___ DATA SUPPLIED ___

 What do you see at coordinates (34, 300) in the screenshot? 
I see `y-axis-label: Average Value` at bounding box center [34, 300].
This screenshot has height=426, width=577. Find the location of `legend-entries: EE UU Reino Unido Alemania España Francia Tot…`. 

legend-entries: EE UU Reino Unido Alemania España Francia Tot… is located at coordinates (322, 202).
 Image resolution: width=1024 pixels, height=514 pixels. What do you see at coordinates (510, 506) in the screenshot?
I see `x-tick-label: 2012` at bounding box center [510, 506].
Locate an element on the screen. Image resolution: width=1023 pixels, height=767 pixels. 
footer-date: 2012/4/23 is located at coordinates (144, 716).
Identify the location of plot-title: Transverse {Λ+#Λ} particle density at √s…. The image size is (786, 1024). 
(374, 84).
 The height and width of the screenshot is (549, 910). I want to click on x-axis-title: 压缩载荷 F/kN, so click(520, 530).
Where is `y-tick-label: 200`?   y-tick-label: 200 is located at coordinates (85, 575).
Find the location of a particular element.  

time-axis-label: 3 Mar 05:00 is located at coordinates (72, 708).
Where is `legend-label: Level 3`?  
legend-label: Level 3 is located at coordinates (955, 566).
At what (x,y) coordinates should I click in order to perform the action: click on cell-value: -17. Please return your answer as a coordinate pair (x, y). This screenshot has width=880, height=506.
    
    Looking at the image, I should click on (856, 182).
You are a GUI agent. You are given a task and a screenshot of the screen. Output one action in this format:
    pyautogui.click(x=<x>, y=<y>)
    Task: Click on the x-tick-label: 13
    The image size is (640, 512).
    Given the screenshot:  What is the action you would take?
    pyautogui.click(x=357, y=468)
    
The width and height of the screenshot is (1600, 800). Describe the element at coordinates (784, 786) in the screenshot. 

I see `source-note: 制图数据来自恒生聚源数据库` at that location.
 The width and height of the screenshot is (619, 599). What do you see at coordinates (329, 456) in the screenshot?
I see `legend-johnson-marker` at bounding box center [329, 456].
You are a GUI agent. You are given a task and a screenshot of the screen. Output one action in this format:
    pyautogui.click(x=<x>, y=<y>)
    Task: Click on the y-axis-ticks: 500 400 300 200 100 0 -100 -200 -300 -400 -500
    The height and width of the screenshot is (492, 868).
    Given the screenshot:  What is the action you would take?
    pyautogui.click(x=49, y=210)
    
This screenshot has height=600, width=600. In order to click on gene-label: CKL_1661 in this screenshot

___

Reproduce verbatim the lines of the material above, starting at the line that contains "This screenshot has height=426, width=577." and ending at the line that contains "center [510, 506].", with both of those lines included.

SOLUTION FOR THIS TASK:
This screenshot has height=426, width=577. Find the location of `legend-entries: EE UU Reino Unido Alemania España Francia Tot…`. 

legend-entries: EE UU Reino Unido Alemania España Francia Tot… is located at coordinates (322, 202).
 Image resolution: width=1024 pixels, height=514 pixels. What do you see at coordinates (510, 506) in the screenshot?
I see `x-tick-label: 2012` at bounding box center [510, 506].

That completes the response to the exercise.